Brackenridge died June 25, 1816, in Carlisle, Pennsylvania, where he is buried in the Old Graveyard along with John Bannister Gibson, who succeeded him on the state supreme court.

The Allegheny County borough of Brackenridge, Pennsylvania, is named for his son, the lawyer, judge, and writer Henry Marie Brackenridge (1786–1871).

==Works==
- 1776. 	The Battle of Bunker Hill. A blank-verse tragedy for performance by his students at the Somerset Academy in Maryland, where he was a master. It features contrasting views by Revolutionary leaders and the British.
- 1777. 	The Death of General Montgomery at the Siege of Quebec. A second patriotic drama for production at Maryland's Somerset Academy, where he was a master, is about the ill-fated attack on Quebec.

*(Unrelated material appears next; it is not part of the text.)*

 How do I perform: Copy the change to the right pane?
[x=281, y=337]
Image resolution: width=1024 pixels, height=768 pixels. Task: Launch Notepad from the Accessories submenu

- 1783. Brackenridge, H. H., ed. Indian Atrocities: Narratives of the Perils and Sufferings of Dr. Knight and John Slover, among the Indians during the Revolutionary War, with Short Memoirs of Col. Crawford & John Slover. Cincinnati, 1867. Knight and Slover's captivity narratives, often printed under various titles and in other collections, including A Selection of the Most Interesting Narratives of Outrages Committed by the Indians… (ed. Archibald Loudon, 1808).
- 1792. 	Modern Chivalry. The first two parts of Brackenridge's satirical novel appear.
- 1795. 	Incidents of the Insurrection in the Western Parts of Pennsylvania. Covers the conflict between the federal government and the local insurgents during the Whiskey Rebellion.
- 1814	Law Miscellanies. Essays concerning Pennsylvania law, federal statutes, judgments of the U.S. Supreme Court, and the employment of English common law in the American legal system.
- 1815. 	Modern Chivalry. Additions completed to his four-volume novel.